On the red and dusty terrain of Mars, a device no larger than a lunchbox is displaying capabilities akin to a small tree on Earth. The Mars Oxygen In-Situ Resource Utilization Experiment, abbreviated as MOXIE, has been efficiently converting the carbon-dioxide-rich atmosphere of Mars into breathable oxygen since its deployment in April 2021 as a component of NASA’s Mars 2020 mission and the Perseverance rover.
According to findings published in the journal Science Advances, MOXIE demonstrated the ability to generate oxygen during seven experimental runs, catering to diverse atmospheric scenarios. Each session managed to produce six grams of oxygen per hour, roughly comparable to the oxygen output of a modest Earth tree.
Mars' First "In-Situ Resource Utilization"
MOXIE's achievements represent the inaugural instance of "in-situ resource utilization" on Mars. This process revolves around the concept of utilizing a planet’s available materials, in this instance, Mars' carbon dioxide, to produce valuable resources like oxygen, which would traditionally be transported from Earth.
Jeffrey Hoffman, MOXIE's deputy principal investigator and a professor at MIT, expressed the significance of this accomplishment. “This pioneer attempt at harnessing resources present on another planetary body's surface and transforming them for human missions is genuinely historic,” he emphasized.
Tackling the Seasonal Air of Mars
While the current MOXIE iteration is compact, designed specifically to be accommodated aboard the Perseverance rover, it has proven its competence in efficiently converting Martian atmosphere into pure oxygen. Throughout its deployment since February 2021, the team has activated MOXIE seven times, each time adapting to the variable atmospheric conditions of Mars.
Preparing for Future Human Expeditions
As MOXIE continues its operations, engineers are eager to optimize its performance.

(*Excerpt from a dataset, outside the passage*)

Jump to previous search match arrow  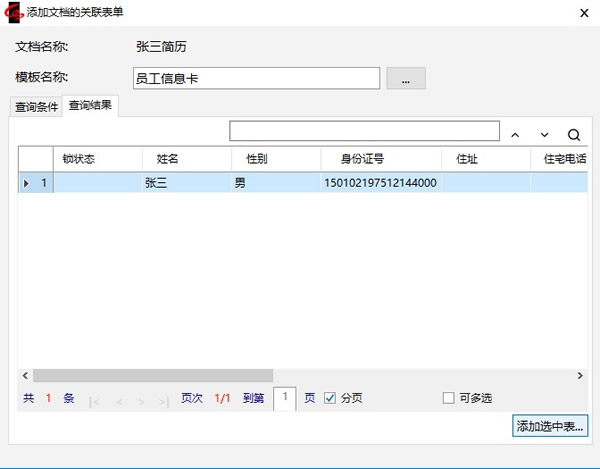click(515, 134)
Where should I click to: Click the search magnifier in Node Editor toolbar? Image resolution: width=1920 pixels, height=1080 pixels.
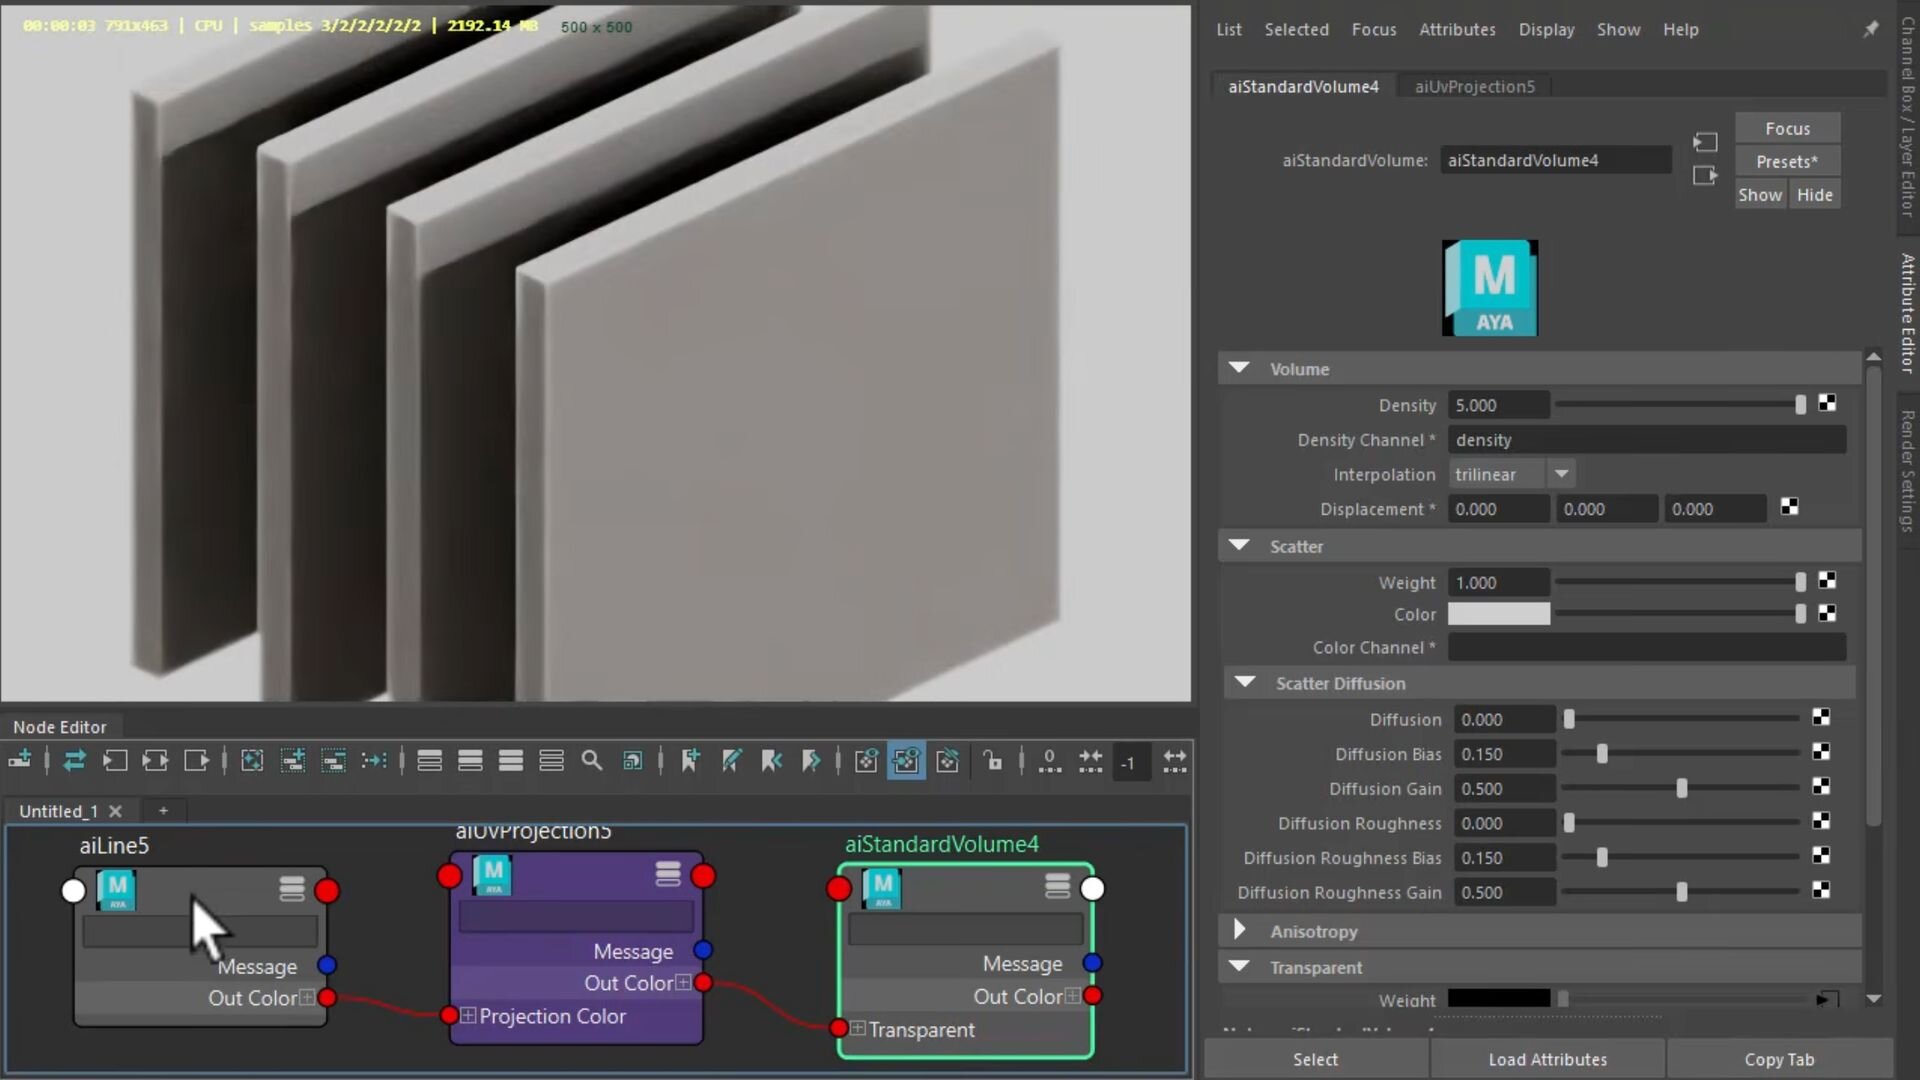tap(592, 761)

The aim is to amplify its production capacity, especially during the Martian spring, characterized by high atmospheric density and elevated carbon dioxide levels. Observations also intend to identify potential wear and tear, providing insights into the resilience of such a system, especially given its frequent startups and shutdowns.
For human expeditions to Mars, while many essentials like computing hardware, protective suits, and living quarters will need to be transported from Earth, oxygen might not be on that list. As Hoffman put it, "Why carry the simple oxygen from Earth when you can produce it on Mars? This places us leaps ahead in the quest."